:: Task requirements ::
Repeat all entries below exactly as shown.

== Material provided

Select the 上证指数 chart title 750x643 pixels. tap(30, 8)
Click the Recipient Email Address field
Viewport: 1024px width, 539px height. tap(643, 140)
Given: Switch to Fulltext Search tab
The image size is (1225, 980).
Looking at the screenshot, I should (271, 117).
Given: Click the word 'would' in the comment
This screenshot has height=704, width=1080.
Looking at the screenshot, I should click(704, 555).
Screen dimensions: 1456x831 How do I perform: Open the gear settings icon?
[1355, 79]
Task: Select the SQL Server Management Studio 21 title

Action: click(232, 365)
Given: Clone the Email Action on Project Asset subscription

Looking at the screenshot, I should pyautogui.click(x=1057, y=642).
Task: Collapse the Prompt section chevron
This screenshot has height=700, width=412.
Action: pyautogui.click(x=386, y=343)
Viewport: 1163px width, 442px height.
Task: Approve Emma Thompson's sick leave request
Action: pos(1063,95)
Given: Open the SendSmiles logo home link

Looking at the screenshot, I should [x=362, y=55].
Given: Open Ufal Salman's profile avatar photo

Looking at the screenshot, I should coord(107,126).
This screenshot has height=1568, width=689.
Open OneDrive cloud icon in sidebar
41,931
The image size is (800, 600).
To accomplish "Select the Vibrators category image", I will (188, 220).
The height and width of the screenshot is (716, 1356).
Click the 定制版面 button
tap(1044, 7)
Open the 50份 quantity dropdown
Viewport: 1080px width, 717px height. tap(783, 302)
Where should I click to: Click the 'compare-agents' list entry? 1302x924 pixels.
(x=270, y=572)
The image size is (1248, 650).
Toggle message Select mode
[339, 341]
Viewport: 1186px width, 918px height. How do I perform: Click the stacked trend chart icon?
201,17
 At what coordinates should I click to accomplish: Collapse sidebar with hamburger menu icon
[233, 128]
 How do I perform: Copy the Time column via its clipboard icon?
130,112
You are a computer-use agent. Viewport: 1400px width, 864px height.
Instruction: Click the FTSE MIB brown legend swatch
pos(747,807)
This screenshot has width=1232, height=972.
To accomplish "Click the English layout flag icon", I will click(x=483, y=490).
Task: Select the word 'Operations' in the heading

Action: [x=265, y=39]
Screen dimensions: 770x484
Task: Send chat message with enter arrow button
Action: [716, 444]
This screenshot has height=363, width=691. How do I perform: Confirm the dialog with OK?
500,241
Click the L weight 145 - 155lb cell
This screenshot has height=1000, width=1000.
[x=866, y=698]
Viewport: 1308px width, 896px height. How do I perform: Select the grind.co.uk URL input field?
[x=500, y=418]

====

:: Your response ::
Select the 上证指数 chart title 750x643 pixels. tap(30, 8)
Click the Recipient Email Address field
Viewport: 1024px width, 539px height. tap(643, 140)
Given: Switch to Fulltext Search tab
The image size is (1225, 980).
Looking at the screenshot, I should (271, 117).
Given: Click the word 'would' in the comment
This screenshot has height=704, width=1080.
Looking at the screenshot, I should click(704, 555).
Screen dimensions: 1456x831 How do I perform: Open the gear settings icon?
[1355, 79]
Task: Select the SQL Server Management Studio 21 title

Action: click(232, 365)
Given: Clone the Email Action on Project Asset subscription

Looking at the screenshot, I should pyautogui.click(x=1057, y=642).
Task: Collapse the Prompt section chevron
This screenshot has height=700, width=412.
Action: pyautogui.click(x=386, y=343)
Viewport: 1163px width, 442px height.
Task: Approve Emma Thompson's sick leave request
Action: pos(1063,95)
Given: Open the SendSmiles logo home link

Looking at the screenshot, I should [x=362, y=55].
Given: Open Ufal Salman's profile avatar photo

Looking at the screenshot, I should coord(107,126).
This screenshot has height=1568, width=689.
Open OneDrive cloud icon in sidebar
41,931
The image size is (800, 600).
To accomplish "Select the Vibrators category image", I will (188, 220).
The height and width of the screenshot is (716, 1356).
Click the 定制版面 button
tap(1044, 7)
Open the 50份 quantity dropdown
Viewport: 1080px width, 717px height. tap(783, 302)
Where should I click to: Click the 'compare-agents' list entry? 1302x924 pixels.
(x=270, y=572)
The image size is (1248, 650).
Toggle message Select mode
[339, 341]
Viewport: 1186px width, 918px height. How do I perform: Click the stacked trend chart icon?
201,17
 At what coordinates should I click to accomplish: Collapse sidebar with hamburger menu icon
[233, 128]
 How do I perform: Copy the Time column via its clipboard icon?
130,112
You are a computer-use agent. Viewport: 1400px width, 864px height.
Instruction: Click the FTSE MIB brown legend swatch
pos(747,807)
This screenshot has width=1232, height=972.
To accomplish "Click the English layout flag icon", I will click(x=483, y=490).
Task: Select the word 'Operations' in the heading

Action: [x=265, y=39]
Screen dimensions: 770x484
Task: Send chat message with enter arrow button
Action: [716, 444]
This screenshot has height=363, width=691. How do I perform: Confirm the dialog with OK?
500,241
Click the L weight 145 - 155lb cell
This screenshot has height=1000, width=1000.
[x=866, y=698]
Viewport: 1308px width, 896px height. How do I perform: Select the grind.co.uk URL input field?
[x=500, y=418]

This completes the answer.